Part of the "Values in Argumentative Discourse" series [FCT-funded project PTDC/MHC-FIL/0521/2014]
Av. de Berna 26, I&D Building, room 007
Javier Gonzalez de Prado Salas, IFILNOVA, NOVA FCSH, Portugal
Agents sometimes have rational grounds to doubt their own reasoning abilities. If the reasons for self-doubt are misleading, it may be that such self-doubt makes it rationally required for the agent to refrain from endorsing the conclusion of an actually correct piece of reasoning. Imagine, for instance, that Jane performs a correct mathematical deductive inference, but learns that she has taken a pill that is likely to make her mathematical abilities unreliable, without her being in a position to notice whether this is so. The intuition is that, in cases like this, it may be rational for the agent to refrain from endorsing the conclusion of her reasoning, even if the pill has not been effective and Jane’s abilities were not impaired (Christensen 2010; Lasonen‐Aarnio 2014). This would be so despite the premises of Jane’s reasoning remaining perfectly good, deductive reasons for the conclusion.

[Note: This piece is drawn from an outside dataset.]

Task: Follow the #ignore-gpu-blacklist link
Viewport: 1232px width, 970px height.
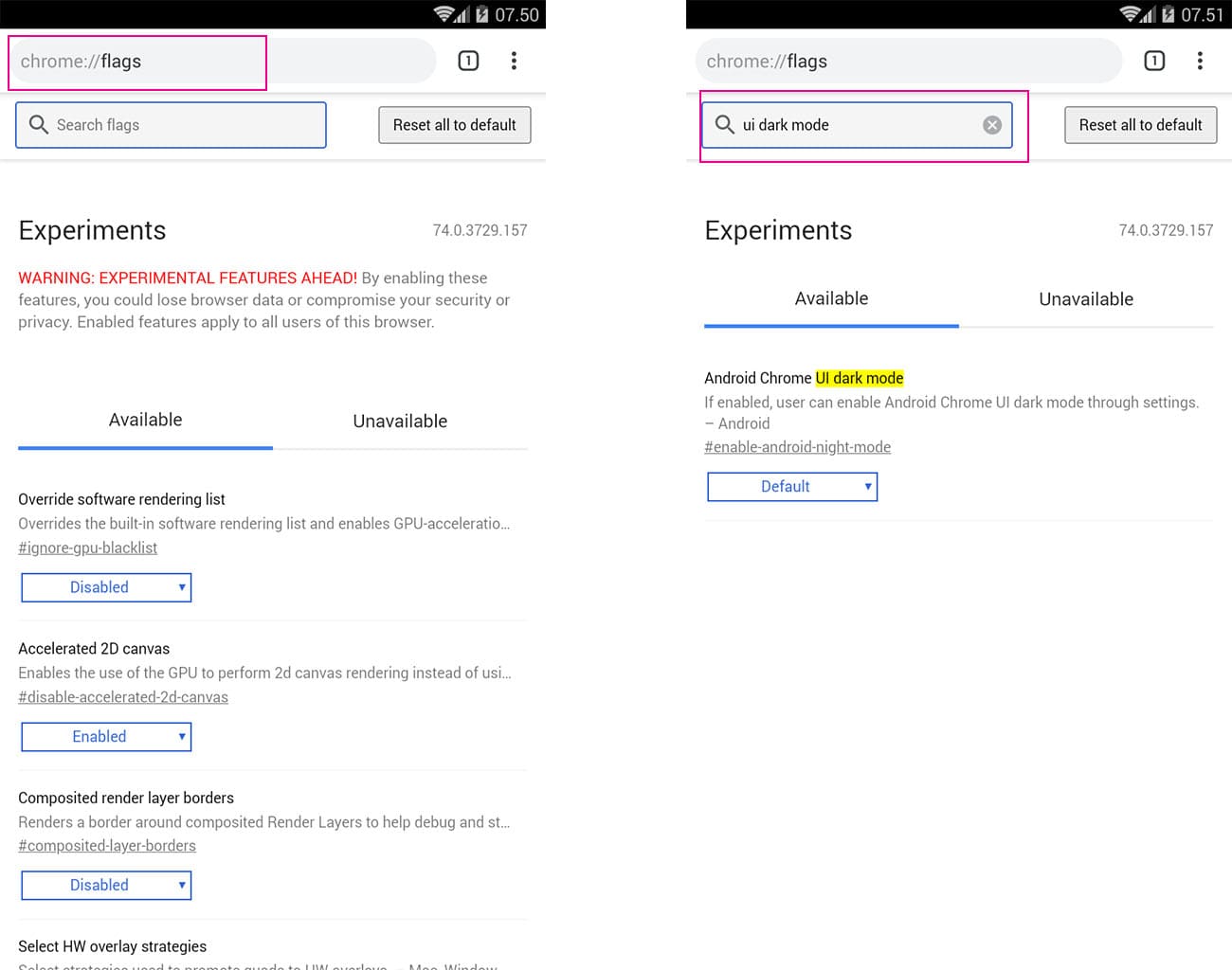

Some authors have claimed that these cases involve a conflict among rational epistemic requirements, more specifically a conflict between the requirement to respond to one’s reasons and the requirement to have coherent attitudes (Worsnip 2018; Pryor forthcoming; Coates 2012). My aim is to argue against these views. I propose that rational self-doubt undermines the agent’s ability to competently rely on her premises as reasons for the relevant conclusion. In this way, the agent’s possession of such reasons becomes precarious, since in order for a fact to be available to an agent as a reasons for a conclusion, she needs to be able to treat it competently as such a reason (Lord forthcoming, Sylvan 2015). Thus, an agent with misleading higher-order evidence can remain coherent while properly responding to the set of reasons that she actually possesses – a set that is reduced due to the acquisition of the higher-order dispossessing evidence.